What is the philosophy behind using Bernoulli, Binomial, Negative binomials, Gamma, Beta, exponential, Chi-square, Normal, and Multinomial distribution?
They all describe (in a mathematical form) what we know or what we can conjecture about a value, when we do not know its actual, precise value. The distributions put relative weights on all values of that outcome that we assume might be possible. These weights here are called probabilities; they need to have some mathematical properties to be consistent and coherent. They express the "relative expectation" of the possible outcomes.

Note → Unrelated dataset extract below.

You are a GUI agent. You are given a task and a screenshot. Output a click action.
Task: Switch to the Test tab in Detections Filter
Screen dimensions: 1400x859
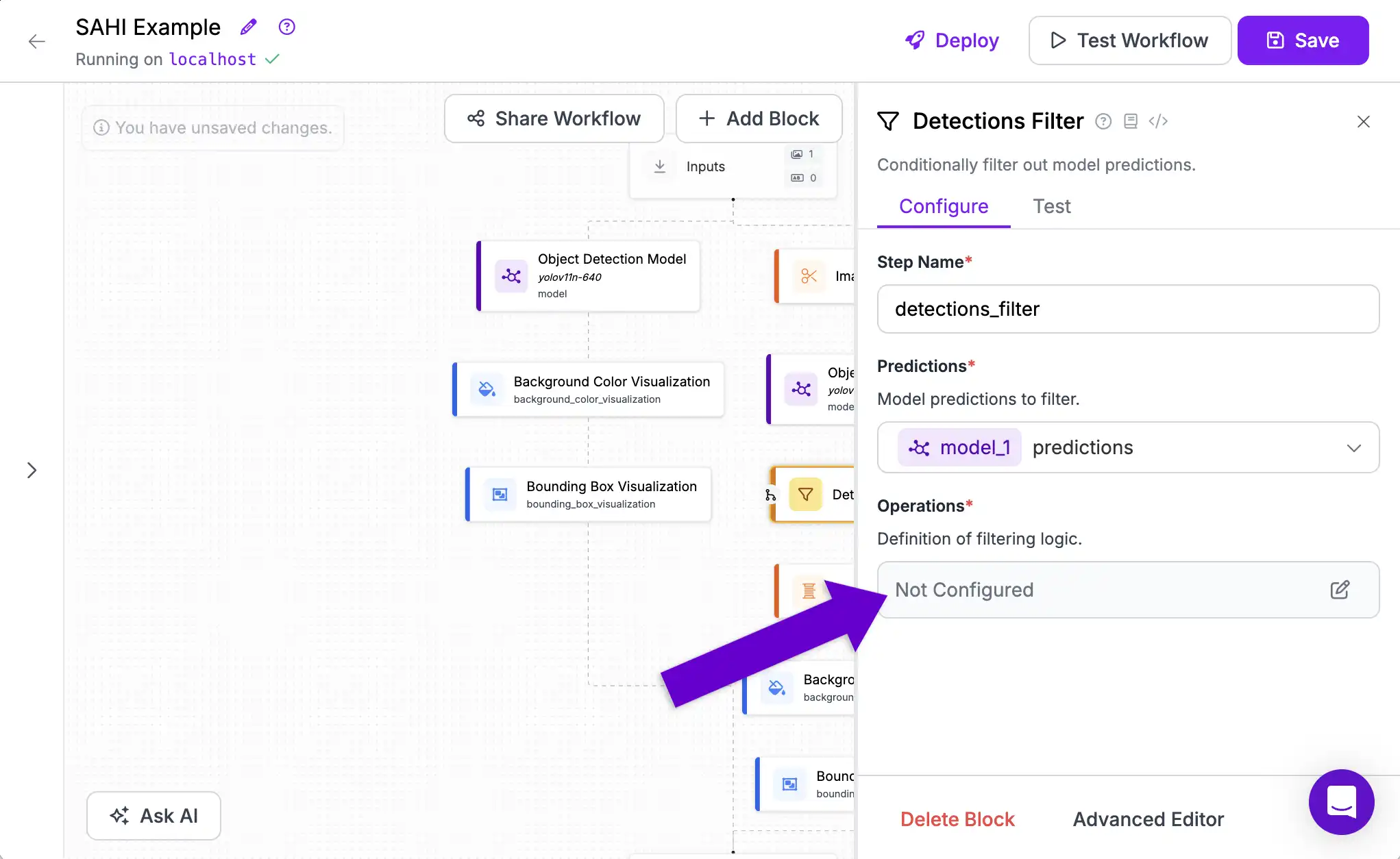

Hence, the (probability) distributions should acknowledge which outcomes are considered possible (this is called the domain). One consequence of the fact that probabilities have to be coherent is that the probabilities must not be negative and the probabilities of all mutually exclusive outcomes that cover the entire domain have to sum up to 1. Now take the simplest possible example: the outcome can take one of two possible values (if is can have only one possible outcome, then this is the value and there is no need to use probabilities). This outcome could be, say A or B (and notching else). Then you know that P(A)+P(B)=1. P(A) can be any value between 0 and one, indicating how much you expect the outcome being "A", relative to being "B". Let's say you set P(A) = a, then P(B) must be b = P(B) = 1-P(A) = 1-a. The ratio of these probabilities, a/b = 1/(1-a), is called the odds of A (and b/a = b/(1-b) is the odds of B) and expresses this relative expectation between two mutually exclusive events directly.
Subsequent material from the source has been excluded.